EM CONSTRUÇÃO

Ainda procuro respostas sobre mim.
Me (re) conheço e me descubro em livros,
filmes,
lugares.
Me (re) conheço,
me cubro
e me descubro
em muitas pessoas que passam pela minha vida.
Me iludo.
Ora como num espelho de cristal.
Me desiludo.
Ora como num espelho distorcido.
Me engano, amo, odeio.
Gosto de pessoas, de nomes.
Prefiro a con-vivência, por mais difícil que ela possa aparecer.
Gosto do outro que aumenta meus galhos,
que estende minhas raízes,
que prova meus frutos.

Sou mais árvore que pessoa,
muitas vezes.
Árvores que crianças se penduram,
que passarinhos sobem em cima,
que faz sombra.
Sou lembranças da rua de paralelepípedo,
das Maria-sem-vergonhas num passado que não sei se é sonho
ou se foi realidade,
do caminhãozinho de madeira na rua de areia,
das leituras de contos de fada com a mãe e a irmã na cama.
A cama daqueles que precisam não somente divi-la,
mas precisam aprender desde pequenos a dividir
o pão,
a comida,
a roupa.
Daqueles que ensinam,
sem nunca terem tocado na palavra,
solidariedade.
Sou um pouco de Graziela, Dirceu. Simone. André.
Manoel, Ângela, Jean,
Albert, Franz, Luciana, Zé,
Luiz, Vitor, Isabela, Rogério,
Zanon, Chico, Fábio, Mariana,
Carlos, Diana, Clarice, Beto,
Milton, Leandra, Augusto,
Oriana, Xico, Heitor...
Costuro minha vida com nomes,
pessoas,
paisagens,
sentimentos.
E me cubro com essa grande colcha de retalhos todas as noites.

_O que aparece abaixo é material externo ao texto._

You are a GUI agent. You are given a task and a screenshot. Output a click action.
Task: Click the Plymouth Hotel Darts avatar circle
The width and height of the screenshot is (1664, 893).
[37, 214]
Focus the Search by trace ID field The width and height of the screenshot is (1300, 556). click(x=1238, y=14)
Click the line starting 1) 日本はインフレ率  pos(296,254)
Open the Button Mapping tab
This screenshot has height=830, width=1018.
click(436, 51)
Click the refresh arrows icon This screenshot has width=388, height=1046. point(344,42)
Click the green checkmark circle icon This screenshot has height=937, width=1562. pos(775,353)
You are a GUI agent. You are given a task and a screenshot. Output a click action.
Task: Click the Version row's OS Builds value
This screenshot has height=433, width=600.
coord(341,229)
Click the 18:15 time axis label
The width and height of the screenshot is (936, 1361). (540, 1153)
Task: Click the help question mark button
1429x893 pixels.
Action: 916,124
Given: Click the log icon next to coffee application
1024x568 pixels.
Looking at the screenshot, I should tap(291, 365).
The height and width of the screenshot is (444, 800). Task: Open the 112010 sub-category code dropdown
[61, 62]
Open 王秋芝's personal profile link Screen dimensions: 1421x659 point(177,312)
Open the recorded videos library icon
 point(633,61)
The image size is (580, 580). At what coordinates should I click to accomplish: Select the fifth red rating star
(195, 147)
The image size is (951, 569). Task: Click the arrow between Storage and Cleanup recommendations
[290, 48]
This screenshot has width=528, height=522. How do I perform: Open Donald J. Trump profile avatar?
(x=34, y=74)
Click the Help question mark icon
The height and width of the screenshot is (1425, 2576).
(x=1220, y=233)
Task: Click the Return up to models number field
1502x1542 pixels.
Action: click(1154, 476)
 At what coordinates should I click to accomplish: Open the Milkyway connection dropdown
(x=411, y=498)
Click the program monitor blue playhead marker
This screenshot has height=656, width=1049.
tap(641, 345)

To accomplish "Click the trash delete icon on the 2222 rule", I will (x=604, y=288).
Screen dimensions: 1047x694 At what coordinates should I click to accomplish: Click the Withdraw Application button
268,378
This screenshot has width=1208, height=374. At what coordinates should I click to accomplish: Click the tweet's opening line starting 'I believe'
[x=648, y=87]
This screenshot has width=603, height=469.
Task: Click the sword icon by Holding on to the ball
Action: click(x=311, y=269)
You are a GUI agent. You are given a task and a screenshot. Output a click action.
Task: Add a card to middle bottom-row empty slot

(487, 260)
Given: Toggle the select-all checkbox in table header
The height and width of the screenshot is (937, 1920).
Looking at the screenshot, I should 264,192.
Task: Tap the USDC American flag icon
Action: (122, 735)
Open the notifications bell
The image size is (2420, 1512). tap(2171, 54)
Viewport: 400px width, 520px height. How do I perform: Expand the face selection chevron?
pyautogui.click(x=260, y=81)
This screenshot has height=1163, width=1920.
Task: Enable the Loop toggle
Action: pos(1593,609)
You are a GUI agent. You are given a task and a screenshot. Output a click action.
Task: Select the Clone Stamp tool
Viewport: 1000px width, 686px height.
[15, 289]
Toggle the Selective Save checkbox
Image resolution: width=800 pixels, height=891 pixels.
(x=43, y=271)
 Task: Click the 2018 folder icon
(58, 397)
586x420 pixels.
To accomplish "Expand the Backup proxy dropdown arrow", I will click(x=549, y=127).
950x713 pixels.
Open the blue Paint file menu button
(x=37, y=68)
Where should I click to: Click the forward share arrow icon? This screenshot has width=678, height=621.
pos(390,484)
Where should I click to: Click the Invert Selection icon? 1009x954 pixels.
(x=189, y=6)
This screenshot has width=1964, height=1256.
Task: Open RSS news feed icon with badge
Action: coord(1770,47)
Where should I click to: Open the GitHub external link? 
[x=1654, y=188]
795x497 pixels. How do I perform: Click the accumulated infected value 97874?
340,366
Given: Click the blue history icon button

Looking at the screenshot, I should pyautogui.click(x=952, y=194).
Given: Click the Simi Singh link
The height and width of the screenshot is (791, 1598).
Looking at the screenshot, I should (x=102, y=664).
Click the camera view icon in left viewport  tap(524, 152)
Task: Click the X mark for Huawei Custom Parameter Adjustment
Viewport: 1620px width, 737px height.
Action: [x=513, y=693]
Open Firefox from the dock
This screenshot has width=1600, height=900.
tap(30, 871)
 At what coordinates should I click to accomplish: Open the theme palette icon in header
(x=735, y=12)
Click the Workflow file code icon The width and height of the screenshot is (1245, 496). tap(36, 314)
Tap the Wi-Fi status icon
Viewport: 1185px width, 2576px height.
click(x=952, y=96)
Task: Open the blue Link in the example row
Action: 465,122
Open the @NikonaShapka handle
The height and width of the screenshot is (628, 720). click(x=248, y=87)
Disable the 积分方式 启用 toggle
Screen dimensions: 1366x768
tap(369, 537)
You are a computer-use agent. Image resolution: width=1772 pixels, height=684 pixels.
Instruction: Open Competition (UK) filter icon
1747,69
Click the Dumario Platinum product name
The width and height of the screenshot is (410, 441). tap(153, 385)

Colcha mágica que me proporciona um emaranhado de lembranças,
sensações,
sentimentos
que se materializam em sonhos muitas vezes inverossímeis.
Tenho várias caras.
As vezes elas são bonitas,
outras vezes, nem tanto.
O corpo também varia.
Varia de acordo com o olhar.
De acordo com o desejo.
Muitas vezes sou inquieta,
áspera
e desesperançada.
Tenho amor dentro de mim,
mas nem sempre sei usa-lo.
As vezes me arranha feito farpa.
Era mais ou menos assim o poema?
Não sei. Mas ele me habita.
Amor deveria vir com bula,
com instruções.
Amor de mãe,
de irmão,
de amigo,
de amor.
Não deveria vir com dor, com sofrer, com chorar.
Mas como diz o poeta,
se nao tivesse tudo isso,
melhor era tudo se acabar.
A burocracia mataria o amor.
Só o inesperado o alimenta.
"As coisas rasteiras me celestam".
Tenho inclinação pra vadiagem.
A montanha me imensa e me diminui.
O mar me invade com sua fúria incognoscível.
A cachoeira,
Oxum.
Opero por semelhanças.
Comparo pessoas com flores,
com cães,
gatos,
pedras,
músicas,
super- heróis,
seres mitológicos,
seres fantásticos.
Gosto das palavras
(das ditas e escritas).
Principalmente daquelas que têm cor,
cheiro, barulho,
que fazem rir e chorar,
que reavivam a memória.
Palavras que têm vida própria.
Desejo a felicidade,
mesmo sabendo que ela é uma fatalidade.